Description
Prepare a week’s worth of spicy, protein-packed chicken meals. This recipe is simple and perfect for meal prepping.
Ingredients
- 2 lbs Chicken Breast, cut into cubes
- 2 tbsp Olive Oil
- 1 tbsp Chili Powder
- 1 tbsp Paprika
- 1 tsp Garlic Powder
- 1 tsp Onion Powder
- 1/2 tsp Cayenne Pepper (adjust to your spice preference)
- Salt and Pepper to taste
- 1 cup Cooked Brown Rice per serving
- 1/2 cup Black Beans per serving
- 1/4 cup Corn per serving
- Optional: Avocado slices, Cilantro for garnish
Instructions
- Preheat oven to 400°F (200°C).
- In a large bowl, toss chicken cubes with olive oil, chili powder, paprika, garlic powder, onion powder, cayenne pepper, salt, and pepper. Ensure chicken is evenly coated.
- Spread chicken in a single layer on a baking sheet.
- Bake for 15-20 minutes, or until chicken is cooked through and no longer pink inside.
- While chicken is baking, prepare brown rice, black beans, and corn according to package instructions or your preferred method.

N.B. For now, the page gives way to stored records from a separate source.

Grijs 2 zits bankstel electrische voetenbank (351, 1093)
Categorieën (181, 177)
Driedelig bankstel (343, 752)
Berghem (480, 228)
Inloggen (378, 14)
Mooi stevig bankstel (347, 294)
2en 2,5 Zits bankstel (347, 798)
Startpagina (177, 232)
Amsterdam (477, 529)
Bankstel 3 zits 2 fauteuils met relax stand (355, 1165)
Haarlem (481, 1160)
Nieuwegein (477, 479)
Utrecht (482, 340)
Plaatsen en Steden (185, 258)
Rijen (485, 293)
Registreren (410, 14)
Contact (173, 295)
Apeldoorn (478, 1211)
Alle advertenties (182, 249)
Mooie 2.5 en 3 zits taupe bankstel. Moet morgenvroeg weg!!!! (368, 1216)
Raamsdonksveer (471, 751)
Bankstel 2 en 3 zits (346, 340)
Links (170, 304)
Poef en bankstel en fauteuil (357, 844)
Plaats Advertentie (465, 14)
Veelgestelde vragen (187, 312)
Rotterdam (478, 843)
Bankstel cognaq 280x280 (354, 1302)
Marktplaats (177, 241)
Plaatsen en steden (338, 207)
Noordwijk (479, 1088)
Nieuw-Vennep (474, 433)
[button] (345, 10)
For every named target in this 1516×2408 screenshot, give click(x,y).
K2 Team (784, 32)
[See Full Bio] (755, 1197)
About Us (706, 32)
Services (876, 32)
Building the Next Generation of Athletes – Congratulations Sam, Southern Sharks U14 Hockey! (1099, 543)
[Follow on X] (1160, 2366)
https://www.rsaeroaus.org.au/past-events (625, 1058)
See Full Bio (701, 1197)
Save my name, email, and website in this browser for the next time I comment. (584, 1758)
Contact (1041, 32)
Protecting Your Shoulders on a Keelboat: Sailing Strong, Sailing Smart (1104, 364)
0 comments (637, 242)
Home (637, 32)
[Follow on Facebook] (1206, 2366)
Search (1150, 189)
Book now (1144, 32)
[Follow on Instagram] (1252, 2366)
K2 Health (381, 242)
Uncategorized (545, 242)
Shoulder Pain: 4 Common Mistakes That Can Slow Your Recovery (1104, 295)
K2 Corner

- Divide cooked brown rice, black beans, and corn evenly into meal prep containers.
- Add cooked chicken to each container.
- Allow to cool completely before sealing and refrigerating.
- Optional: Garnish with avocado slices and cilantro before serving.
Notes
- Adjust cayenne pepper to control the spice level.
- Chicken can be grilled or pan-fried instead of baking.
- Store meal prep containers in the refrigerator for up to 4 days.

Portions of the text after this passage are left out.